- Meta unveiled on Thursday the first two versions of its Llama 3 large language model (LLM), which the company claims can outperform much larger models including Google's trillion-parameter Gemini Pro. The Register
- The just-launched versions of the model were built with 8B and 70B parameters, a measure that indicates how much data the system is trained on. A bigger 400B-parameter model has yet to be rolled out. Associated Press (LR: 3 CP: 5)
- This comes as several companies, including startups and established tech giants, have entered the artificial intelligence (AI) race since OpenAI launched its ChatGPT chatbot in late 2022. Wall Street Journal (LR: 3 CP: 5)
- Llama 3 has been used to upgrade the company's smart assistant software Meta AI, which began to be incorporated across its platforms — including Facebook, Instagram, and Whatsapp — on Thursday. New York Times (LR: 2 CP: 5)
- Meta AI is now available in English in more than a dozen countries outside of the US, such as Australia, Canada, Jamaica, New Zealand, Pakistan, Singapore, and South Africa. Forbes (LR: 3 CP: 5)

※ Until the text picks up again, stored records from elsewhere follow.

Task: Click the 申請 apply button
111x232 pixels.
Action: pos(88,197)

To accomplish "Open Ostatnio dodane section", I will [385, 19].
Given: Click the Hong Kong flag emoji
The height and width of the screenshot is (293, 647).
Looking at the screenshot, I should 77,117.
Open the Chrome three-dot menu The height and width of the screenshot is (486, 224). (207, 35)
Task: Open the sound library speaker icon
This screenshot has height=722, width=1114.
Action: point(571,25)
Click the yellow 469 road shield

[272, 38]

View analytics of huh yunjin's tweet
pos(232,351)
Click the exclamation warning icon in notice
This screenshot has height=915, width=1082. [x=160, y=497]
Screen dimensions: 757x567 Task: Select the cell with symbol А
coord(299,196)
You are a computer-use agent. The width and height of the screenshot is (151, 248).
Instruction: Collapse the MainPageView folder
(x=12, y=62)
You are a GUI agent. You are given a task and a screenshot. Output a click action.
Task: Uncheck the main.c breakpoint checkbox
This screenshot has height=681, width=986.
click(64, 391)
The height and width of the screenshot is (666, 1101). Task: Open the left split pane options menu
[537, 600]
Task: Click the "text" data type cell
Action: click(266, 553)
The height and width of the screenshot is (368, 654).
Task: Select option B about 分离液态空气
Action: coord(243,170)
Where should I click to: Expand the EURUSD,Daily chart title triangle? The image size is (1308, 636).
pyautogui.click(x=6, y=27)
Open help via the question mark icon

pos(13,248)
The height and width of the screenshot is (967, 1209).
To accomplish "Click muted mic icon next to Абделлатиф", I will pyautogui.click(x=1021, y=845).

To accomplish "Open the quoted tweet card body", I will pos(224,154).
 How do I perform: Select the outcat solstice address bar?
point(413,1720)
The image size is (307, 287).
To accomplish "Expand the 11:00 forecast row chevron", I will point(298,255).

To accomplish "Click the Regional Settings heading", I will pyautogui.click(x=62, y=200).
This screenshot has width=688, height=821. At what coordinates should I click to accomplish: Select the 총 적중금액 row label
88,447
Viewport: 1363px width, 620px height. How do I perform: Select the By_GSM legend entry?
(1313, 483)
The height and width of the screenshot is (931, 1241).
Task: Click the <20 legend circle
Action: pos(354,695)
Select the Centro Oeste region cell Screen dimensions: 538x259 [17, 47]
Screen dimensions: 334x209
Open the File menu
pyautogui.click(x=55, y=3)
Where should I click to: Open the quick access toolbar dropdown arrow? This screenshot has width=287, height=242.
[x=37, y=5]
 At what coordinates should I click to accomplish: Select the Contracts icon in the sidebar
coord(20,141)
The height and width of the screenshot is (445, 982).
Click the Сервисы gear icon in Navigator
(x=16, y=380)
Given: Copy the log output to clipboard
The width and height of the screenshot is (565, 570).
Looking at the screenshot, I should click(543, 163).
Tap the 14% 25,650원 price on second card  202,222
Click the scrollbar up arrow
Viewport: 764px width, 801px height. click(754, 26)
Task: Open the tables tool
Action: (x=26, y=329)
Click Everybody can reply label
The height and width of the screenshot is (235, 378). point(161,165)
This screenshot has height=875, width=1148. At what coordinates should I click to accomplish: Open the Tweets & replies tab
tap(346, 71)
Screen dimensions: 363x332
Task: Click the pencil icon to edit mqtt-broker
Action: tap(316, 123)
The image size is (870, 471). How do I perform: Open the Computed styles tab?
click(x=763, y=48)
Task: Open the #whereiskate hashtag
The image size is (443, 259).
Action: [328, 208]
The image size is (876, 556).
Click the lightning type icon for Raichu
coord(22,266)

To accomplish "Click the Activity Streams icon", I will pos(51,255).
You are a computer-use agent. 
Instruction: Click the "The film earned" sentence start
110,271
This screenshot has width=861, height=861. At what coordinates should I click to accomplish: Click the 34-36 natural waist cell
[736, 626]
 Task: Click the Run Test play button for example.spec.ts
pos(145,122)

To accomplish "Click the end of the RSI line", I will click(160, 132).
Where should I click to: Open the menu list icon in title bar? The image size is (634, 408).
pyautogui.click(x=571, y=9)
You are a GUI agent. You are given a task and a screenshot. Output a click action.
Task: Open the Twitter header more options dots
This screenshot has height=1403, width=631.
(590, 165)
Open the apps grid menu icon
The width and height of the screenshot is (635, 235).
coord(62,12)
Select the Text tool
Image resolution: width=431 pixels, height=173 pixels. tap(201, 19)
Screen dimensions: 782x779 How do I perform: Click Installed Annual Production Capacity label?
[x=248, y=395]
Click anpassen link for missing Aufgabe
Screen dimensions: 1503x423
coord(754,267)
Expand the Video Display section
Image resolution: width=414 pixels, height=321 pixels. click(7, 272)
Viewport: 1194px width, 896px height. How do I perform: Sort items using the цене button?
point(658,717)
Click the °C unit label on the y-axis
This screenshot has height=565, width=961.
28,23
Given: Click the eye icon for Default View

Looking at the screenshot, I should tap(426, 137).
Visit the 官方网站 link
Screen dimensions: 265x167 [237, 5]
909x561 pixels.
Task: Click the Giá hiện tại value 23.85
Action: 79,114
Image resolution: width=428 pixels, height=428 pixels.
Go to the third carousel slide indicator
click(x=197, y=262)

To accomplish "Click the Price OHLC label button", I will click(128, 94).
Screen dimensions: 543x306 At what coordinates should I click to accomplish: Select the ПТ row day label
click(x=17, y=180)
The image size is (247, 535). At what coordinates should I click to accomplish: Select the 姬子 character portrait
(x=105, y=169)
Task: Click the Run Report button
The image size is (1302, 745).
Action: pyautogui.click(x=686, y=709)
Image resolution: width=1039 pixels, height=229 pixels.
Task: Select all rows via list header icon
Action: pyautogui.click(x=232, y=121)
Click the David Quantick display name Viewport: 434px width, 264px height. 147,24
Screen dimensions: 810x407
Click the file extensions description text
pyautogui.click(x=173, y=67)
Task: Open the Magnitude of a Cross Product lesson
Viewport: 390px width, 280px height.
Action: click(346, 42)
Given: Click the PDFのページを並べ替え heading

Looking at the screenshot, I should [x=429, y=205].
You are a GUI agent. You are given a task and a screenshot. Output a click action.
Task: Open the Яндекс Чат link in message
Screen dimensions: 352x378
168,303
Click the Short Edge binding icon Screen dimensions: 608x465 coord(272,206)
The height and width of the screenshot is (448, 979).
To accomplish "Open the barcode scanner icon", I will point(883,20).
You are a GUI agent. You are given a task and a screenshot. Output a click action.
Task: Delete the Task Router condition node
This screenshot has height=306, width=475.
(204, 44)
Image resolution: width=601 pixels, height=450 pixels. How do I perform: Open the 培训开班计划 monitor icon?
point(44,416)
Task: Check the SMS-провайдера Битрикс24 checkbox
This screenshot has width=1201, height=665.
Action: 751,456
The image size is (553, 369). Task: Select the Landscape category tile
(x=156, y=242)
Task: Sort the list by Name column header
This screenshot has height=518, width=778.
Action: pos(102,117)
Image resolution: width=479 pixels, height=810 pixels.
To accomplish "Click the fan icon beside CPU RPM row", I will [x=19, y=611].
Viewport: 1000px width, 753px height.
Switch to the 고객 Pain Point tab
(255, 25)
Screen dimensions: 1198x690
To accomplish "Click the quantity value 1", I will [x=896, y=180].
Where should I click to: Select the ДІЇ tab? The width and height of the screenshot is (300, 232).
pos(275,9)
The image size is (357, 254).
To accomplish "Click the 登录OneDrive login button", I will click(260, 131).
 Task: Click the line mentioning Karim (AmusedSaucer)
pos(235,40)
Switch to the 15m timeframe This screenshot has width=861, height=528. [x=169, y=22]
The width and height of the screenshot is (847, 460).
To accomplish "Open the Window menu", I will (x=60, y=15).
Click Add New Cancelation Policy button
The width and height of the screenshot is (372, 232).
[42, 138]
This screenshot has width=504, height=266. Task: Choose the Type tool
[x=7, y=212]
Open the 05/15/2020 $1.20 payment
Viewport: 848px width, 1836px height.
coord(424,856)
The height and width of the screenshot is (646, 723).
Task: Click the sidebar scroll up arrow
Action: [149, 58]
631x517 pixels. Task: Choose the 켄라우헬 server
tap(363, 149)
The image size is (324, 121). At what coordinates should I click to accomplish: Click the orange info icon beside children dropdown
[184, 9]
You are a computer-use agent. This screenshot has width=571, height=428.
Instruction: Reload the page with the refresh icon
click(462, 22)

- The chatbot has recently encountered issues with its responses, claiming to have a child that attends a real — and very specific — public school for the gifted and talented in a parenting group and refusing to generate images of an Asian man with a white woman. Daily Mail (LR: 5 CP: 5)
Narrative A:
- As Meta has begun to launch its Llama 3-powered chatbot across apps, users will now be able to ask for restaurant recommendations and access real-time information without having to bounce to a separate page. Additionally, high-quality generated images — and gifs — will be available for free, featuring a watermark label to prevent deep fakes.
AIBUSINESS
Narrative B:
- Given that Meta's social media platforms have long been fertile ground for misinformation and extremist content, the introduction of a chatbot can only aggravate that issue due to its tendency for "hallucinations" and false responses. It's not because a technology is new that its potential harm has to be accepted.
WASHINGTON POST (LR: 2 CP: 5)
Nerd narrative:
- There's a 53% chance that a member of the United States Congress will introduce legislation limiting the use of LLMs in 2024, according to the Metaculus prediction community.